- [TASK PROMPT]: Every line in the records below with the string "computer" is to be copied out.

* * *

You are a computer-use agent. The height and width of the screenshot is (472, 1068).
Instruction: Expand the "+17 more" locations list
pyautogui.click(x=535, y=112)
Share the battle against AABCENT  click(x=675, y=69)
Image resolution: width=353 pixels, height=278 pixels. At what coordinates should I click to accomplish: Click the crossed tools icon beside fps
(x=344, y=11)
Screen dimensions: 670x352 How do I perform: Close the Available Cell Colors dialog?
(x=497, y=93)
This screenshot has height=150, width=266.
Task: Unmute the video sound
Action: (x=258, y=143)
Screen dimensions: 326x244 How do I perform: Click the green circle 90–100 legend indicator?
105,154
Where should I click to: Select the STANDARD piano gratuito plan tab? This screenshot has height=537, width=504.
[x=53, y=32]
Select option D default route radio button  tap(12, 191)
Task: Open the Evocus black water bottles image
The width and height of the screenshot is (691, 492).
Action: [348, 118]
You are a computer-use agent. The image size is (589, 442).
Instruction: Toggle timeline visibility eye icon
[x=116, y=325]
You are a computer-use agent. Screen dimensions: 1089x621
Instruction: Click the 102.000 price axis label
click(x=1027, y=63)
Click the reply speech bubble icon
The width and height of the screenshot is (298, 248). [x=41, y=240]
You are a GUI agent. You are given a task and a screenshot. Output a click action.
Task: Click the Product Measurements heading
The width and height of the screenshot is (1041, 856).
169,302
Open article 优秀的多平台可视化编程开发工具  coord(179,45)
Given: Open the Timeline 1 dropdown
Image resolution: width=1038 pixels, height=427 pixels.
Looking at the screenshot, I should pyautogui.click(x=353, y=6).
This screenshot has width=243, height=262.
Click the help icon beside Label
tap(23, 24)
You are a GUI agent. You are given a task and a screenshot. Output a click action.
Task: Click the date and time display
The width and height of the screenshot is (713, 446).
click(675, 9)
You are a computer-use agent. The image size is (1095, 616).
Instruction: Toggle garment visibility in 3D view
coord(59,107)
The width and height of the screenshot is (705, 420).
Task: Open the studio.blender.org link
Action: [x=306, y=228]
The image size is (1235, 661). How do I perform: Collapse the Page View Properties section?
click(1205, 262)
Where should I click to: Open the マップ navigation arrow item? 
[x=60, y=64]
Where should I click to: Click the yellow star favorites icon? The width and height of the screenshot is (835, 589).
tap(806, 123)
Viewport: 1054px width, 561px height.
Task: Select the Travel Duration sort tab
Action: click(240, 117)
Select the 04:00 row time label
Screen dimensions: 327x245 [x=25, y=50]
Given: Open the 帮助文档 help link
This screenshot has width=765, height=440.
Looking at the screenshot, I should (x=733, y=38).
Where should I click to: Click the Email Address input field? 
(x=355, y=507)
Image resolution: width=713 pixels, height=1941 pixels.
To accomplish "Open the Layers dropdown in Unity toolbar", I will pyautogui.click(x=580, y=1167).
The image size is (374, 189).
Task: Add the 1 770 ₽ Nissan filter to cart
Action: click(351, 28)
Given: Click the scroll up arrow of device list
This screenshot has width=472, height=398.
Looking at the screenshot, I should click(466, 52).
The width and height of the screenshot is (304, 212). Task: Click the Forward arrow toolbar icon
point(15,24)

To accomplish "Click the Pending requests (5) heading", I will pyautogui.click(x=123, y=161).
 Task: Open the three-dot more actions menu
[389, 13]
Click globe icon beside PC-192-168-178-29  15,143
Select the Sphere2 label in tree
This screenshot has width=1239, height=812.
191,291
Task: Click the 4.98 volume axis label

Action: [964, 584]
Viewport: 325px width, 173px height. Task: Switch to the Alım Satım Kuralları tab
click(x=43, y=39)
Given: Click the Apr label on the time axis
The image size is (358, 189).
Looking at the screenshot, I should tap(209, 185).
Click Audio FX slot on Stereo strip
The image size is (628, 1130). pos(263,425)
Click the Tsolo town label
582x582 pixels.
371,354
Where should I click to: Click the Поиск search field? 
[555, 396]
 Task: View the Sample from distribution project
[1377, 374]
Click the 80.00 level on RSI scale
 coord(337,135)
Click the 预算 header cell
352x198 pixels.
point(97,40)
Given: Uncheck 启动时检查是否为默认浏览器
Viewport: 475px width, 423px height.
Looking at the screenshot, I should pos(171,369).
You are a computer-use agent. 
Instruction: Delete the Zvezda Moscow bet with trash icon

* * *

- [WRITTEN RESPONSE]:
You are a computer-use agent. The height and width of the screenshot is (472, 1068).
You are a computer-use agent. The image size is (589, 442).
You are a computer-use agent. Screen dimensions: 1089x621
You are a computer-use agent. The image size is (1095, 616).
You are a computer-use agent. 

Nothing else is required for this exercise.